Bacteria talk to each other using N-acylhomoserine lactones (AHLs) as quorum sensing (QS) signals. This signaling allows the bacteria to control gene expression of virulence factors and biofilms once a critical density has been achieved. This phenomenon, quorum sensing, is important when an infection propagates.
Now, researchers at Linköping University in Sweden are showing how bacteria control processes in human cells the same way, affecting cell migration in a dose- and time-dependent manner. When an infection is signaled, more and more bacteria gather at the site of the attack (a wound, for example). When there is a critical mass, the bacteria start acting like multicellular organisms. They form biofilms, dense structures with powers of resistance against both antibiotics and the body’s immune defense system. At the same time, they become more aggressive and increase their mobility. All these changes are triggered when the communication molecules (short fatty acids, AHLs) bind to receptors inside the bacterial cells, triggering gene expression changes.
AHLs can migrate freely through the cell membrane, so that not just in bacterial cells but also in eukaryotic cells, cellular functional changes can be identified. In low concentrations, white blood cells can be more flexible and effective, but in high concentrations the opposite occurs, which weakens our immune defenses and opens the door for progressive infections and inflammations.
The team at Linköping University has shown how AHLs can influence their host cells. Using biochemical methods, the researchers have identified a protein designated IQGAP, which they single out as the recipient of the bacteria’s message, and something of a double agent.
“The protein can both listen in on the bacteria’s communication and change the functions in its host cells,” says Elena Vikström, Ph.D., researcher in Medical Microbiology at Linkoping University. Dr. Vikstrom is the lead author on the published paper on this work.
Their laboratory studies were carried out on human epithelial cells from the intestines, which were mixed with AHLs of the same type produced by Pseudomonas aeruginosa, a tough bacterium that causes illnesses in places like the lungs, intestines, and eyes. With the help of mass spectrometry, they have been able to see which proteins bind AHLs.
“We have proof that physical contact between bacteria and epithelial cells is not always required; the influence can happen at a distance,” indicates Dr. Vikström.
The team’s discovery can open the door to new strategies for treatment where antibiotics cannot help. One possibility is designing molecules that bind to the receptor and block the signal path for the bacteria, something like putting a stick in a lock so the key won’t go in. It’s a strategy that could work with cystic fibrosis, for example, an illness where sticky mucus made of bacterial biofilm and large amounts of white blood cells are formed in the airways.

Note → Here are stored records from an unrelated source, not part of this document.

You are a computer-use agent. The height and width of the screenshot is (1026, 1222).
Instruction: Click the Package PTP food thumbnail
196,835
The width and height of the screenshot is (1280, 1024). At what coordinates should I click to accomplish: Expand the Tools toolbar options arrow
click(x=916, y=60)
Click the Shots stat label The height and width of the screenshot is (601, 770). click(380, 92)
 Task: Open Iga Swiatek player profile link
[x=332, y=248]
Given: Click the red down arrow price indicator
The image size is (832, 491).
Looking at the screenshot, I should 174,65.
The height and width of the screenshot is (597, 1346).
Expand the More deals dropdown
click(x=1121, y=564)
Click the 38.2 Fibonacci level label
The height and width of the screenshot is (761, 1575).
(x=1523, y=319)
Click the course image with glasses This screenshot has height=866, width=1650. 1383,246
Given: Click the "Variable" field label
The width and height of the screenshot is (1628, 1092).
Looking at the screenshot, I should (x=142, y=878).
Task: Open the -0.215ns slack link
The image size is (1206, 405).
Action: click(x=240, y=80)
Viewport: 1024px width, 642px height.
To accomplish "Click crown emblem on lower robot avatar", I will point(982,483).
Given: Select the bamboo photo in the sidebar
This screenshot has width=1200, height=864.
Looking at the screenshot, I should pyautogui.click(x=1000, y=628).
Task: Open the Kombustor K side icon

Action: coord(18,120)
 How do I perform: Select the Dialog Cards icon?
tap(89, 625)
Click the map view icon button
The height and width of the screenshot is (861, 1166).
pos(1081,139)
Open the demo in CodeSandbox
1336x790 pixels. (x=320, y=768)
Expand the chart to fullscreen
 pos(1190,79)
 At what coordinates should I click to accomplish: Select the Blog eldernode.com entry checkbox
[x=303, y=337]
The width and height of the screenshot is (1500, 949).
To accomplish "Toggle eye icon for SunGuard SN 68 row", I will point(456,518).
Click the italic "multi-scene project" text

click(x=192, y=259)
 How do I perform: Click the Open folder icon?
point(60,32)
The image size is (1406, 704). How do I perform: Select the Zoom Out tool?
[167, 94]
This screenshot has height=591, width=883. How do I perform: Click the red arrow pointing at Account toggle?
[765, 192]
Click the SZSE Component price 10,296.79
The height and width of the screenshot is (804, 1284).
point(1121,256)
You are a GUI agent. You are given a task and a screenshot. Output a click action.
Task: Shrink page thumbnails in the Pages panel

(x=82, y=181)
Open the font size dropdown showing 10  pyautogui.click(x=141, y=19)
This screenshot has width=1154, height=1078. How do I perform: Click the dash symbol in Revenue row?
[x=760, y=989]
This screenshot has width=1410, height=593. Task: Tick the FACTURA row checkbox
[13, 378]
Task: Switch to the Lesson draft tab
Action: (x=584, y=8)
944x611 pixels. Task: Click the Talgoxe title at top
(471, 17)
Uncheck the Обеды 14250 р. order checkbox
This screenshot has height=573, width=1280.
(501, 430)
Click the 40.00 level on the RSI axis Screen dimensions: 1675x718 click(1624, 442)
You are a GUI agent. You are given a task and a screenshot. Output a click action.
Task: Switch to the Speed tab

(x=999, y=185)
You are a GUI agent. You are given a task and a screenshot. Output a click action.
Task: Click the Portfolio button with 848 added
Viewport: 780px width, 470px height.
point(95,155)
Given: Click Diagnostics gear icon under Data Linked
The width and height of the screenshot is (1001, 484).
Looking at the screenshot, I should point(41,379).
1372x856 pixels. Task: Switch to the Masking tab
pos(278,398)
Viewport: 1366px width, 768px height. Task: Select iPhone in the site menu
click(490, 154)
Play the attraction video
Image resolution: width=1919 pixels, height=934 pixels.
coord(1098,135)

“The human pathogen Pseudomonas aeruginosa and other bacteria communicate with each other using quorum sensing. This is important for their growth, virulence, motility, and the formation of biofilms. Furthermore, eukaryotic cells ‘listen and respond’ to QS signaling, but the exact mechanisms and receptors on mammalian cells have not been identified,” says Dr. Vikstrom. “We have previously shown that N-acylhomoserine lactones (AHLs) alter epithelial barrier functions and increase chemotaxis in human neutrophils. We show in the current work that 3O-C12-HSL modulates the migration of epithelial cells in a dose- and time-dependent manner.”
The study was published in PLoS Pathogens, in an article titled “The Pseudomonas aeruginosa N-Acylhomoserine Lactone Quorum Sensing Molecules Target IQGAP1 and Modulate Epithelial Cell Migration”.